Ce qui se retrouve dans ce premier extrait est, en outre, confirmé par l’ensemble de l’intrigue de The Constant Gardener. On découvre, en effet, que c’est la Grande-Bretagne qui soutient en sous-main les tests effectués par les firmes pharmaceutiques sur les populations des faubourgs de Nairobi sans leur consentement éclairé. Et pourquoi ? Pour créer 1500 emplois au Pays de Galles, gagner quelques millions de dollars et assurer la protection des intérêts économiques des entreprises britanniques. C’est donc un portrait très cynique d’une diplomatie particulièrement hypocrite qui nous est ici présentée ; une diplomatie plus particulièrement incarnée par les personnages de Sandy Woodrow et de Sir Bernard Pellegrin.
Sandy Woodrow, tout d’abord, est le chef de mission faisant fonction à Nairobi.
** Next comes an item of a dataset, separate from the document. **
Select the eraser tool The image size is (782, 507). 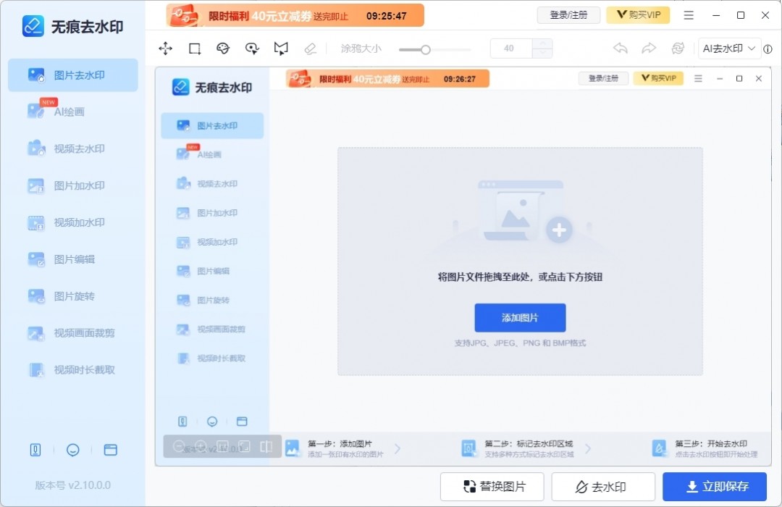(x=310, y=49)
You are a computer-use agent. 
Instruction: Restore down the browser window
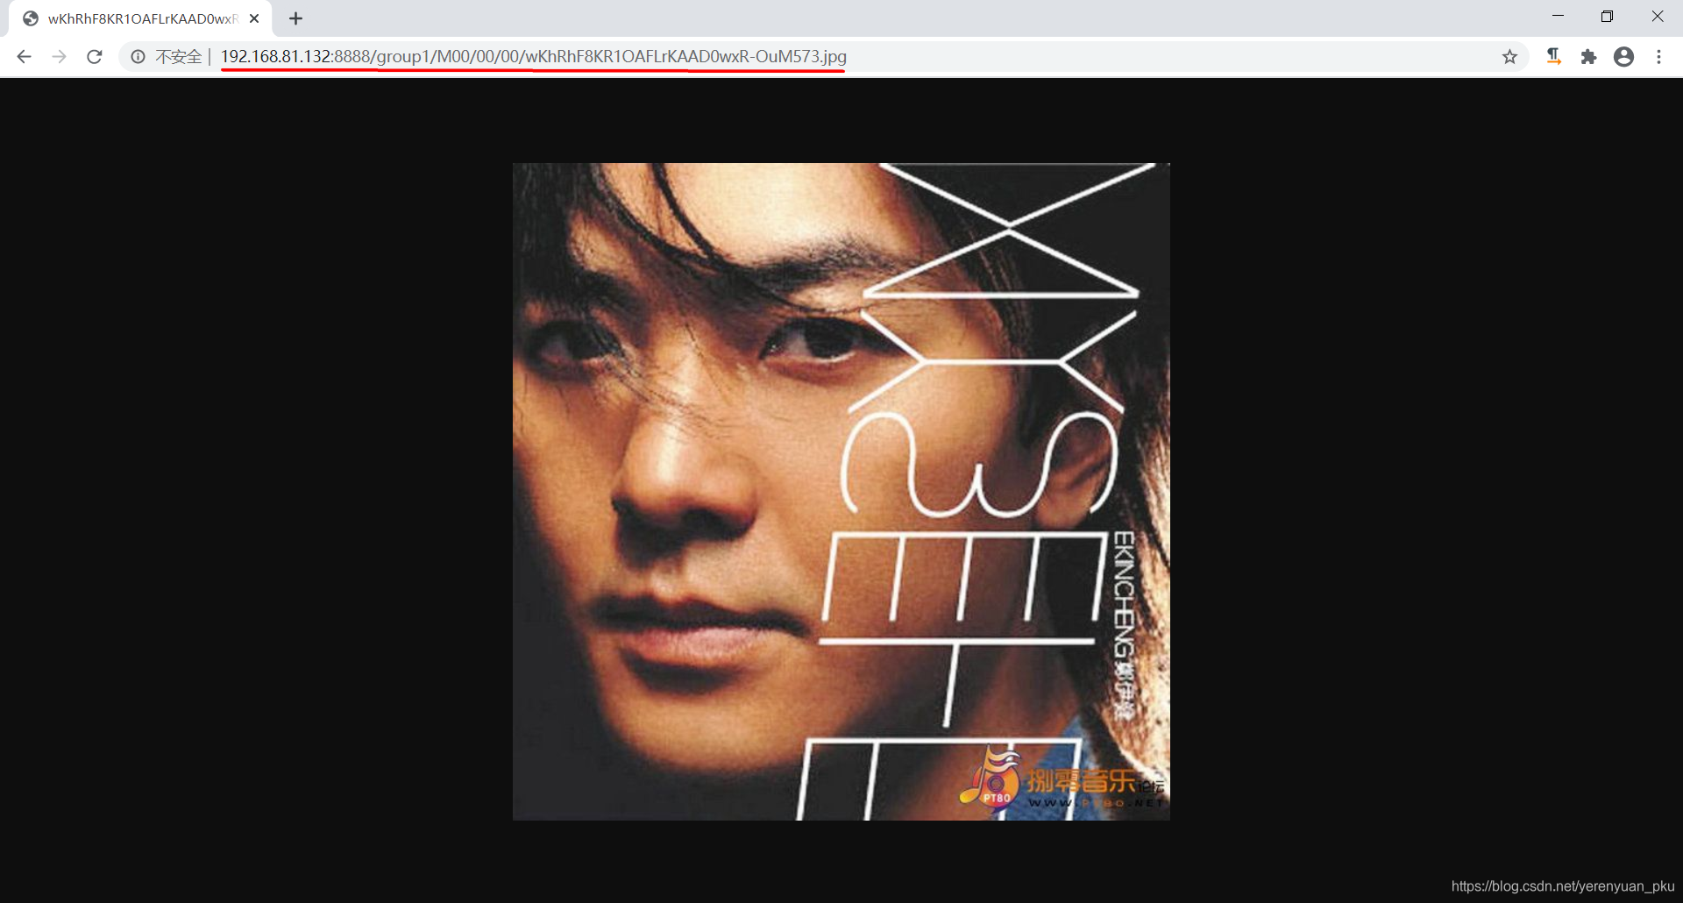[1607, 16]
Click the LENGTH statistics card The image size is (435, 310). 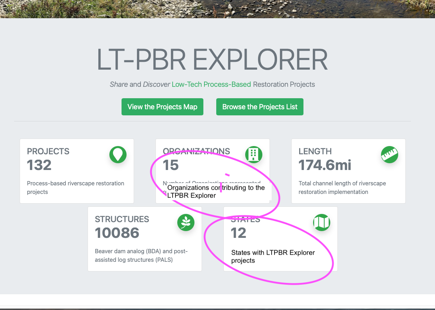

A travers l’ensemble du film, sans avoir un mauvais fond, Sandy est dépeint comme un personnage moralement faible : il prétend être l’ami de Justin mais nourrit les rumeurs sur les infidélités supposées de Tessa tout en étant lui même très épris d’elle, et n’hésite pas à accepter d’échanger des informations contre des faveurs sexuelles. Tout est fait pour que le spectateur soit physiquement et intellectuellement répulsé par Sandy. Tessa le qualifie d’ailleurs expressément de « pervers » et de « five-star creep ». Dans toute sa lâcheté d’ailleurs, lorsqu’il s’agira de choisir entre pointer les assassins vers l’endroit où se trouve Tessa (et ce faisant sauver sa propre carrière) ou protéger la femme qu’il est censé aimer, son choix sera vite fait en faveur du premier terme de l’alternative. Sandy agit donc essentiellement dans la défense de ses intérêts, et par la même occasion ceux de la politique britannique, en expliquant que : « On est pas payé pour faire du sentiment. Vous savez Justin, c’est gens qu’on tue étaient condamné de toute façon. Regardez le taux de mortalité qu’ils ont ici. De toute façon ça n’intéresse pas grand monde.».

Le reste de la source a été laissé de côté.